Same answer to both comments. They don't care that it's a Leica, but they
like how much I don't hide behind my camera. I don't know how anyone can
have a relationship with a subject behind that Canon 28-70 zoom. I borrowed
one once from CPS and was shooting kids and actually had one kid point at
it and run away. The M cameras allow me to talk with them about the
photographs, look them in the face and then quietly involve a camera. I'm
not sure my photographs look any different except that the people in them
seem honest and relaxed. 
	I am shooting a wedding this summer for the sister of a bride I shot in
1995. The mother called me to book the second wedding. "We had so much fun
with you that we wanted you at Lisa's wedding too," she told me. I'm not
that nice a guy. They like me because I work close and get to know them. My
photographs work for the same reason.
 
>concerned about getting great facial expressions.  When you are worried 
>about that there is no time to monkey with focus and exposure.   

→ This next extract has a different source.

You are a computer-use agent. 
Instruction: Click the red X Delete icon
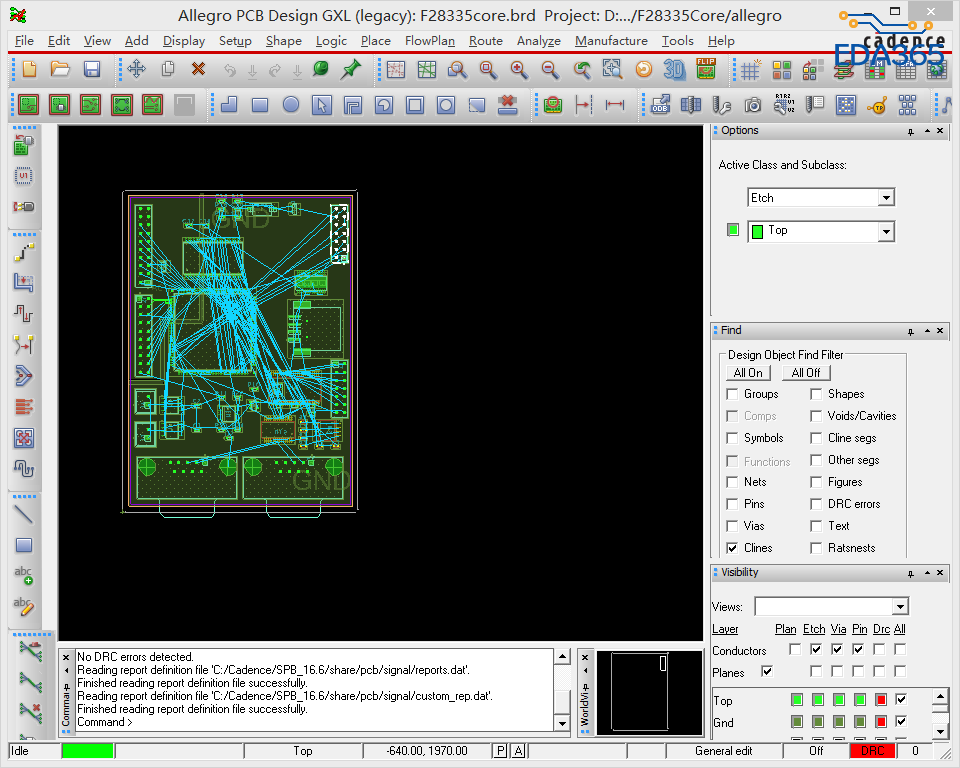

That's exactly what I hate about the AF cameras. There's all that fumbling
with controls and modes. (EOS are better because you can separate the AF
function from the shutter release). With all due respect, the exposure
profile for shooting neg film in wedding situations is pretty basic, and
not something to fret about. If the M6 synced at a 1/250th I'd never even
change my shutter speed. Focus is much easier with the Leica M cameras. Get
it and forget it. AF cameras give you the impression you need to constantly
refocus to get that little green light. 

>no idea how anybody can follow focus a moving subject with an M camera 

Are we talking weddings or basketball?


>and 540 EZ flashes with a Quantum Turbo Battery.  

I tried the quantum and I still don't get why people need them. 4 fresh AA
batteries give me all the flash I need for a most weddings. With 400 ISO
film at close range you don't need a lot of fire power. Still, I keep 4
extras in my jacket pocket, and can change them in an instant. No cords, No
charging. It works for me.

>Also try to do the formal pictures before the wedding!   I had one 
>wedding where we had scheduled the photos for before and the bride 
>didn't show up in time.   Anyhow they insisted that the congregation 
>remain while we did the formal shots after the wedding.  What a 
>nightmare,  the whole wedding party was looking at their friends 
>instead of me.  The kids were terrified and barely looked up and of 
>course wouldn't smile.....  Bring some studio lights and a flash meter 
>and if you do it right, you'll get far better shots than with available 
>light.  Set your modeling lights to either dim or set them to beep as 
>they recharge so you'll know that all are firing.  I would use an 
>infrared or radio slave, don't use sync cords,  and make sure you don't 
>cause your shadow to appear in the shots.  

God I HATE the group shots. I do anything I can to lighten them up. My
favorite is to get everybody in the center of the church and shoot them
from the balcony. It ads the benefit of all of the subject being in nearly
the same plane of focus.

Too much gear. I always have lights in my trunk, but avoid them.
 
>I ask if anybody thinks they had their eyes closed! 

With a Leica M6, you _know_ if they're eyes are closed.